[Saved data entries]
________________
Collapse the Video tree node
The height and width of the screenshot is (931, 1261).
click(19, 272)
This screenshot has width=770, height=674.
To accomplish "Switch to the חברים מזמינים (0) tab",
________________
# What you have to do
Rewrite all of the records with "Switch" replaced by "Change" and every other part left unchanged.

# Completed exercise
Collapse the Video tree node
The height and width of the screenshot is (931, 1261).
click(19, 272)
This screenshot has width=770, height=674.
To accomplish "Change to the חברים מזמינים (0) tab",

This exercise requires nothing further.